Thursday, October 6, 2011

Cream of Wheat "the cream of the crop"

When I was but a youngster, I had to eat a lot of Cream of Wheat, lumps and all. Thank goodness, I loved it! I've always found great comfort in that stick to your ribs gratification Cream of Wheat offers. In fact, I still do! A little bit of brown sugar, a splash of cream (in those days, my sister and I use to scramble for the top of the milk where the delicate cream rested:)

Americans eat more cereal foods for
breakfast than all the rest of the world.
This is how one well-known breakfast food,
devised in an effort to save a nearly bankrupt-flour mill,
grew into a great American business.

50 Ways of Serving Cream of Wheat (1924)

The porridge that became Cream of Wheat has humble beginnings. The Diamond Milling Company of Grand Forks, North Dakota, had barely survived the Panic of 1893 when head miller Thomas S. Amidon, a Scottish immigrant, persuaded his partners, Emery Mapes, George Bull and George Clifford, Sr. to market a product his family enjoyed for breakfast most chilly mornings; porridge. This breakfast porridge consisted of the unused portion of the wheat taken from the first break rolls at the flour mill normally referred to as the "top of the steam" or "cream of the crop."

════════

### REQUIRED TASKS:
(a) Do these statements agree with the Cream of Wheat post? (i) The Diamond Milling Company was located in Grand Forks, North Dakota. (ii) Thomas S. Amidon was a native of North Dakota. (iii) The writer disliked Cream of Wheat as a child. Answer yes or no for each, quoting the deciding words.
(b) Reproduce the Cream of Wheat post between "Americans eat more" and "of Wheat (1924)", inclusive.
The entries have no connection to the Cream of Wheat post.

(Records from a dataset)

════════

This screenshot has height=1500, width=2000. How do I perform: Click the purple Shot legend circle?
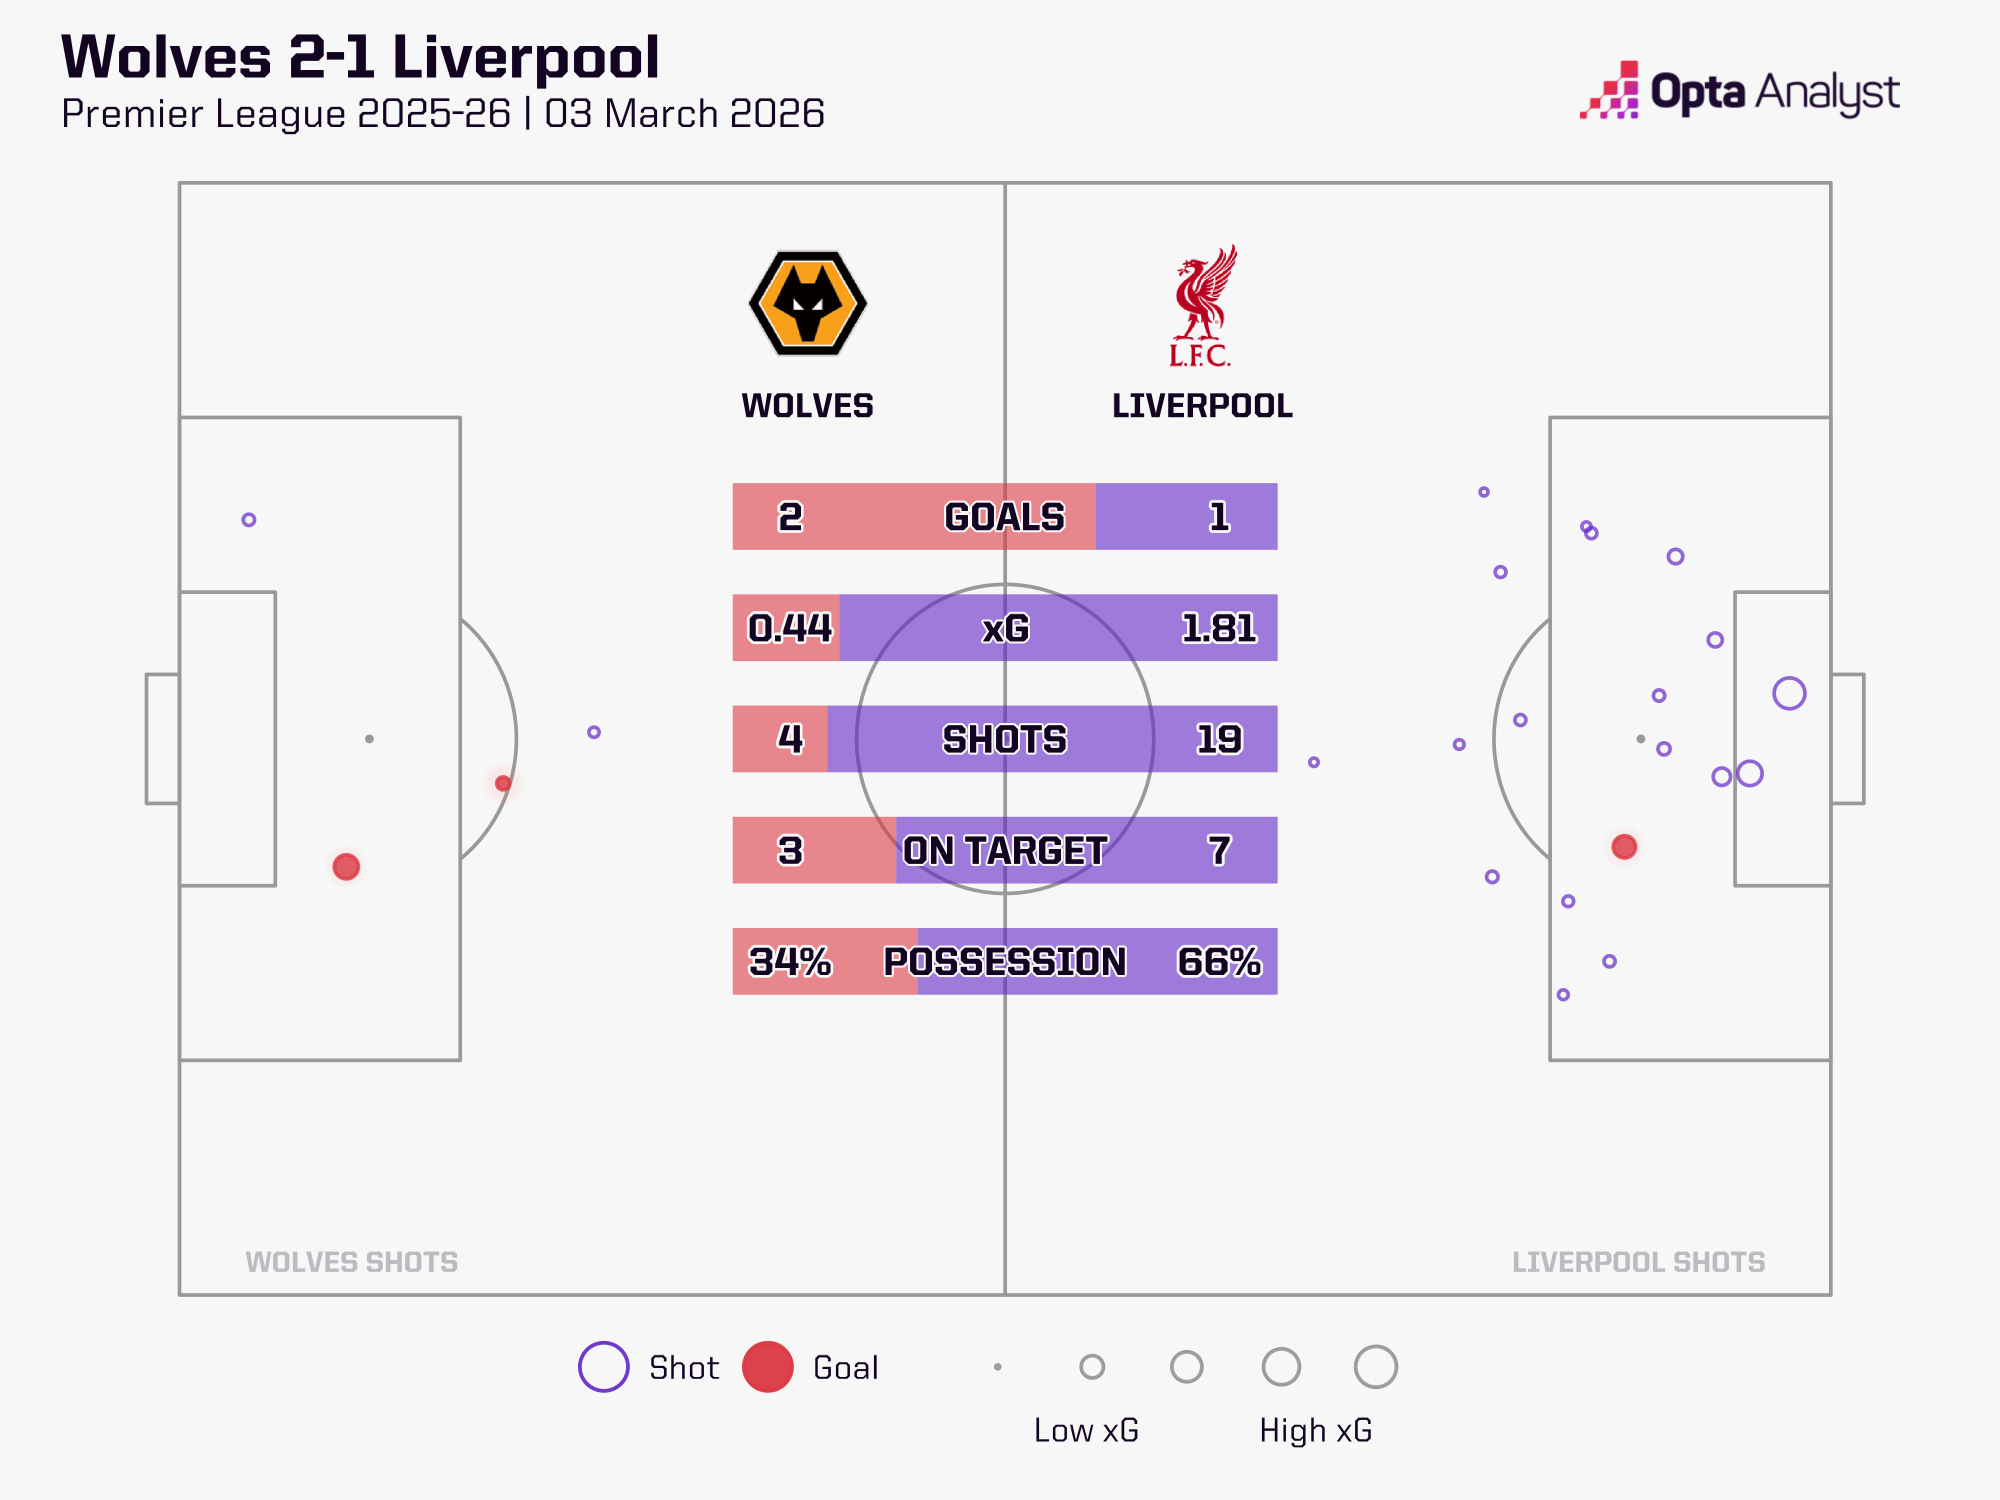pos(604,1367)
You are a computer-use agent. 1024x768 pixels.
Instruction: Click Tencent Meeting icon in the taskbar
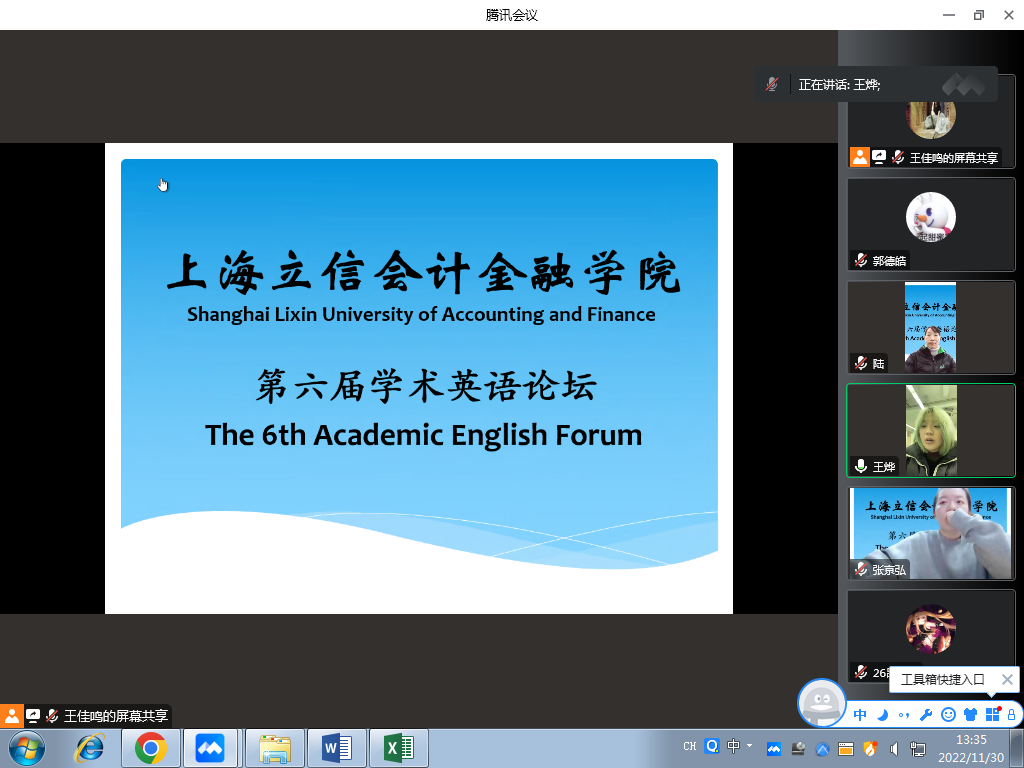coord(210,748)
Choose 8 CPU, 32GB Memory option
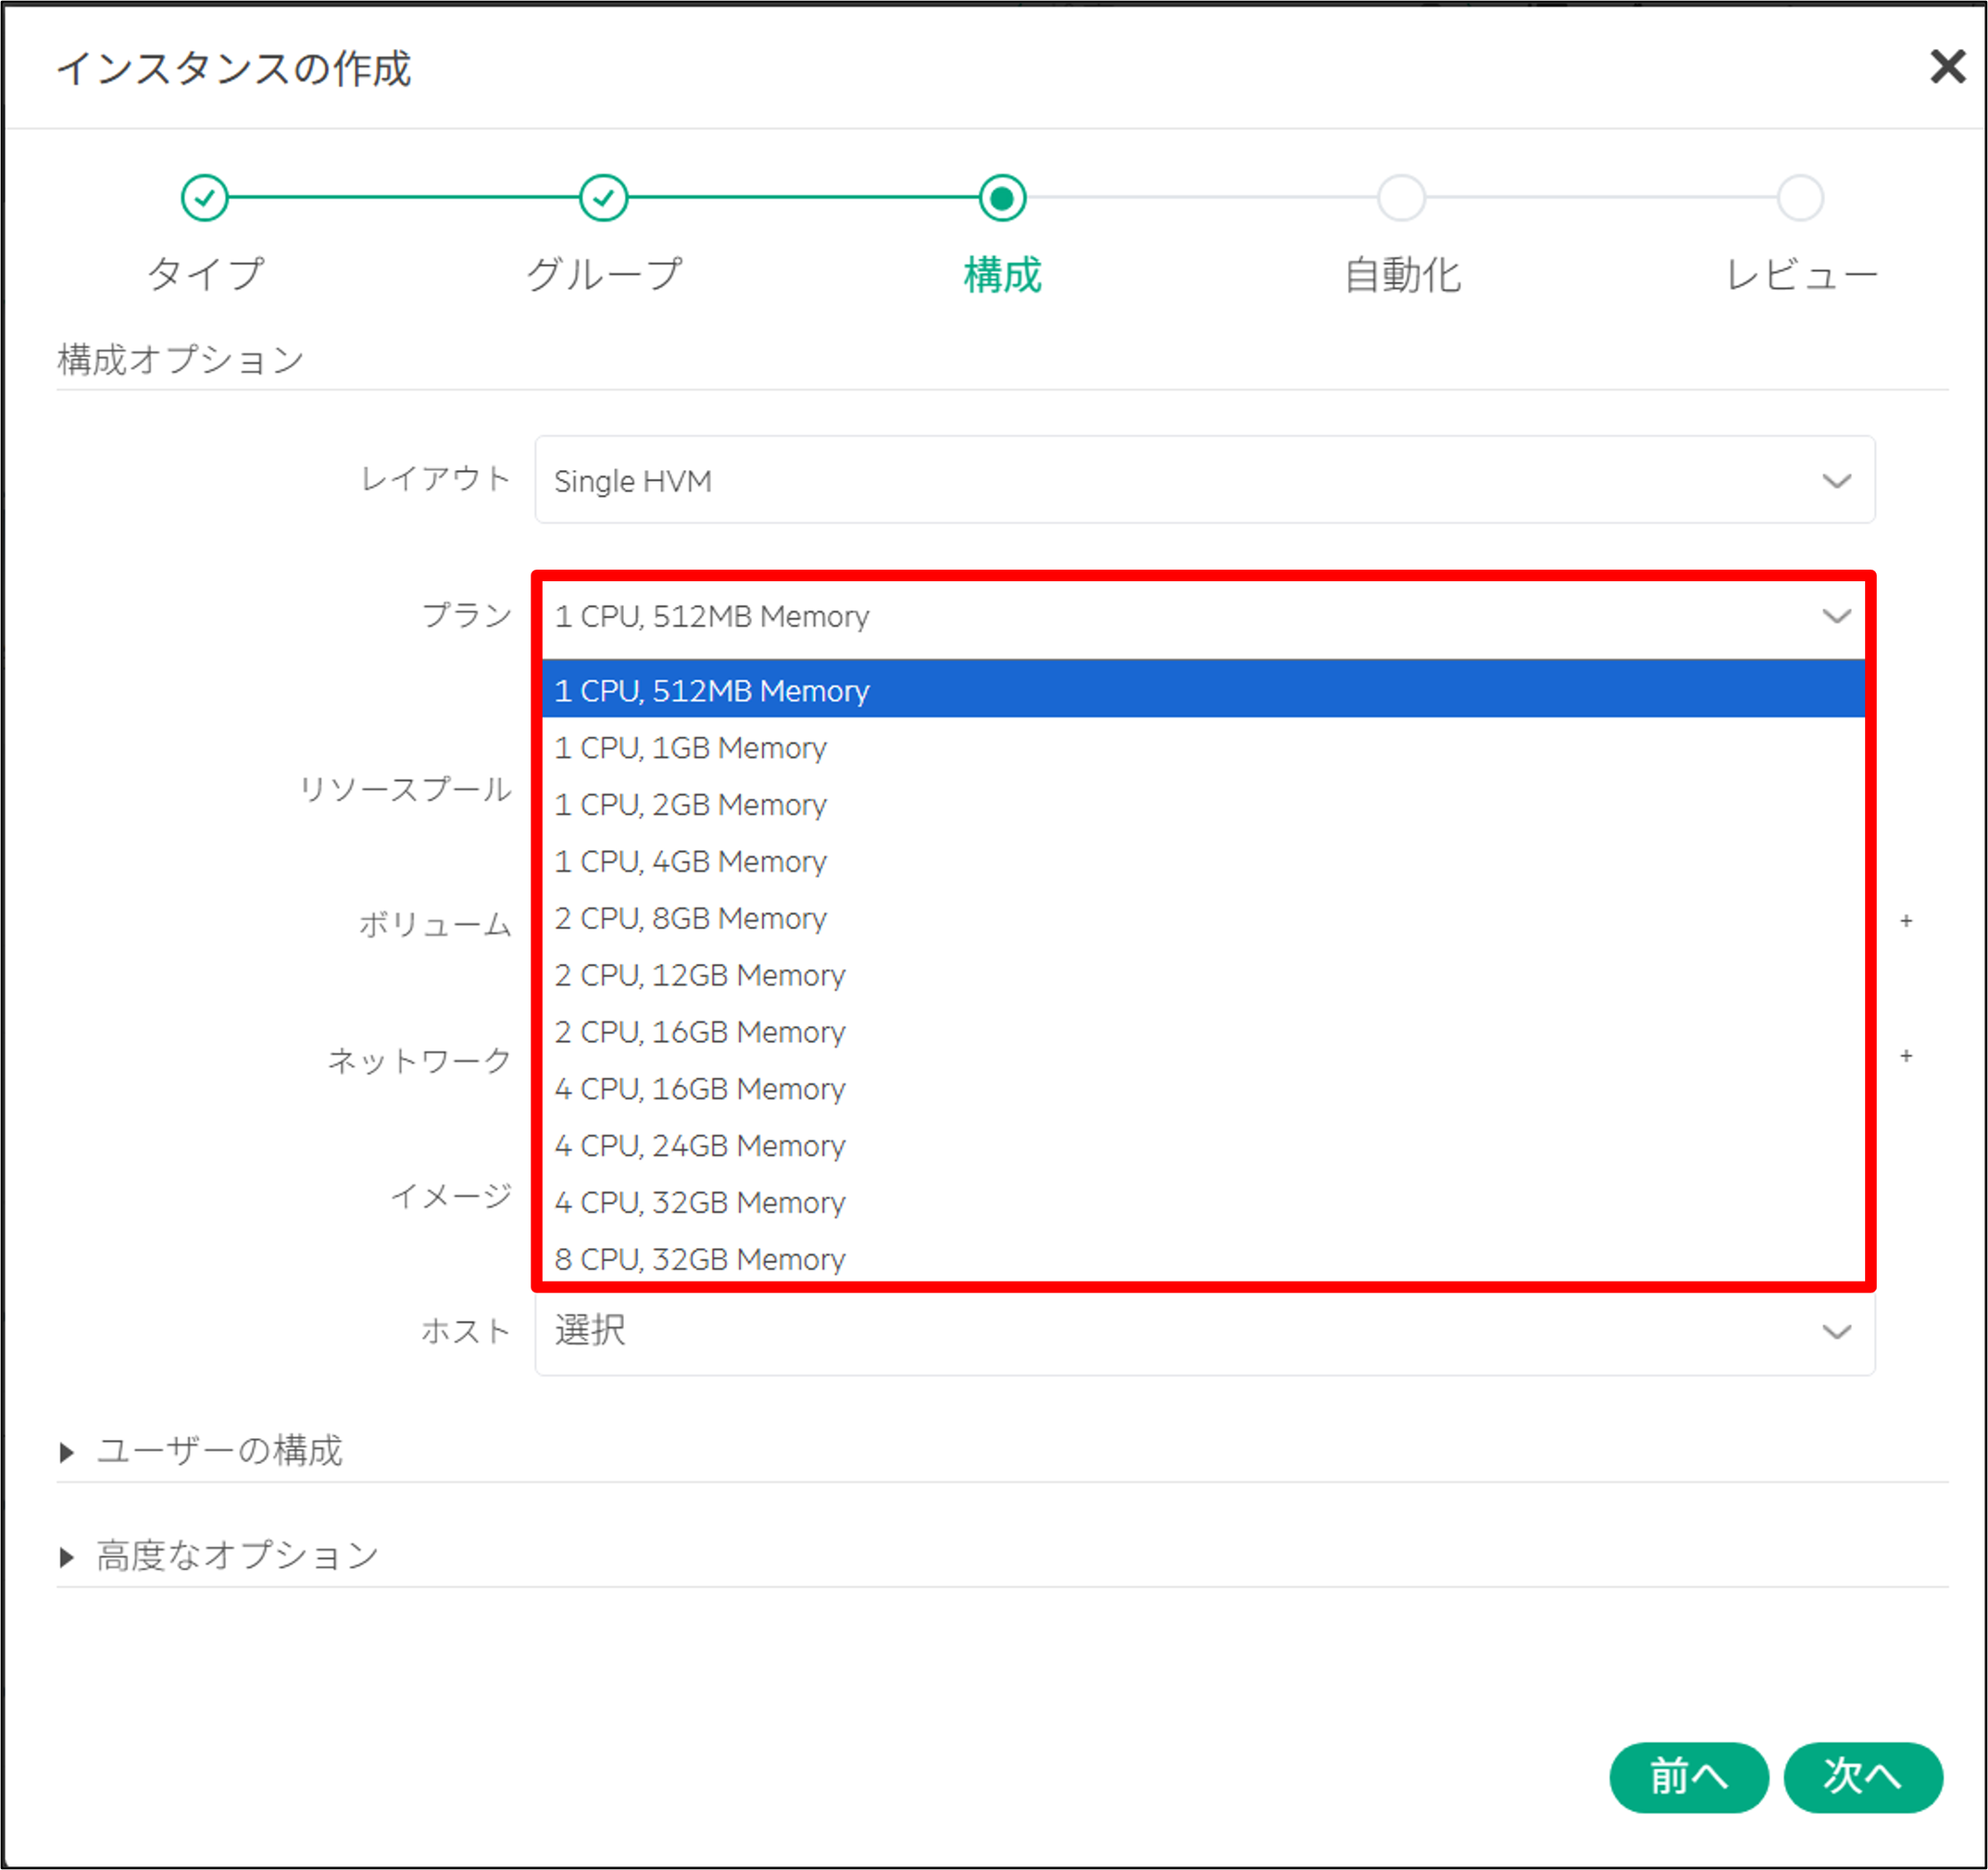This screenshot has width=1988, height=1870. [700, 1258]
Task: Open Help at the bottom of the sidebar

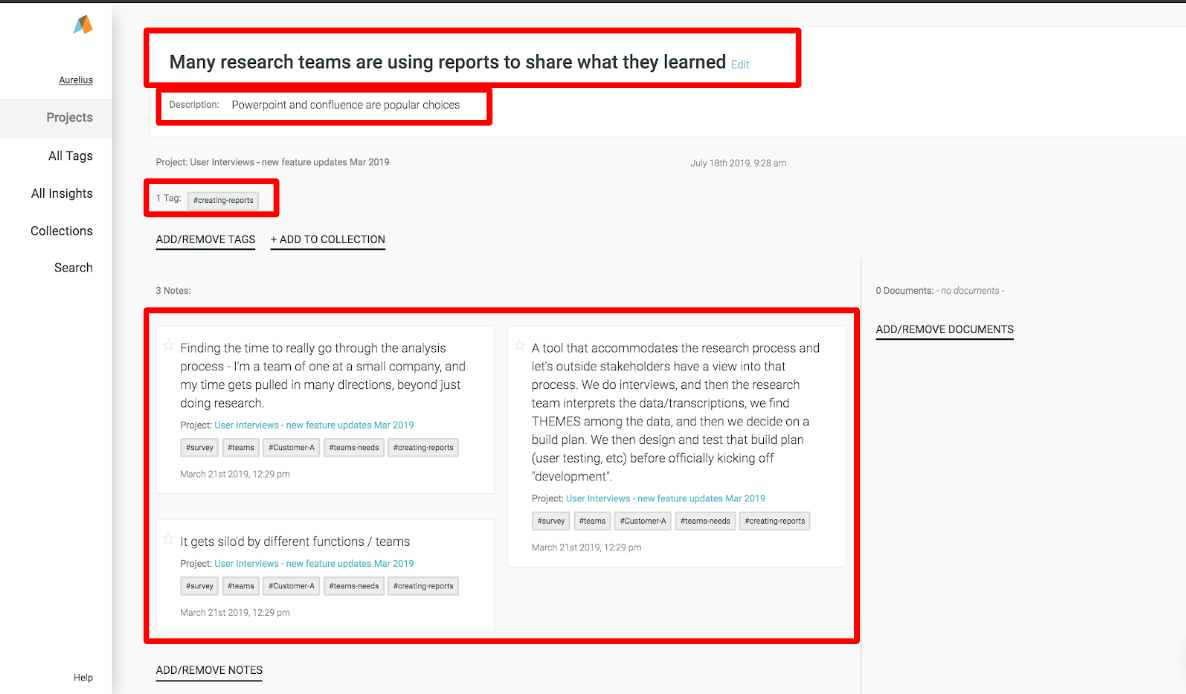Action: coord(83,677)
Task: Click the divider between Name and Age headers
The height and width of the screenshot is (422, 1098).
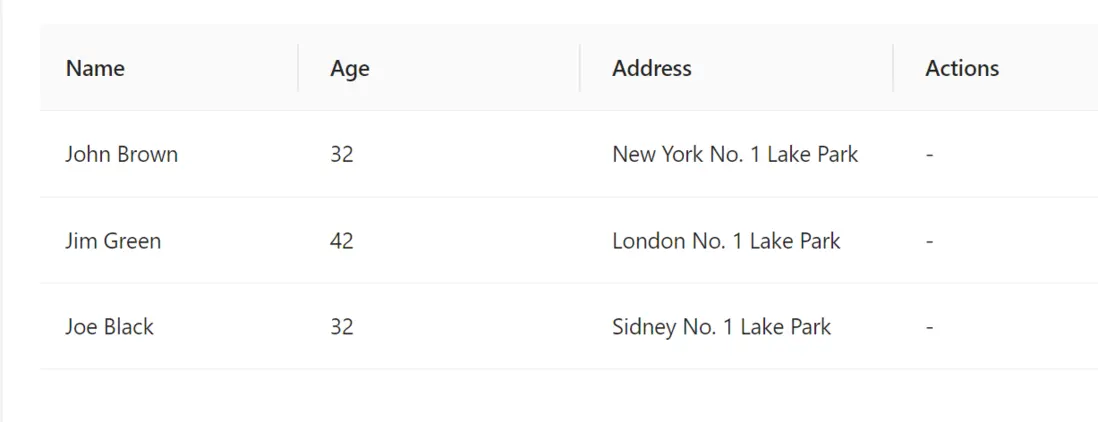Action: tap(298, 68)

════════

### EXERCISE ANSWERS:
(a)
(i) Yes: "The Diamond Milling Company of Grand Forks, North Dakota"
(ii) No: "head miller Thomas S. Amidon, a Scottish immigrant"
(iii) No: "Thank goodness, I loved it!"

(b)
Americans eat more cereal foods for
breakfast than all the rest of the world.
This is how one well-known breakfast food,
devised in an effort to save a nearly bankrupt-flour mill,
grew into a great American business.

50 Ways of Serving Cream of Wheat (1924)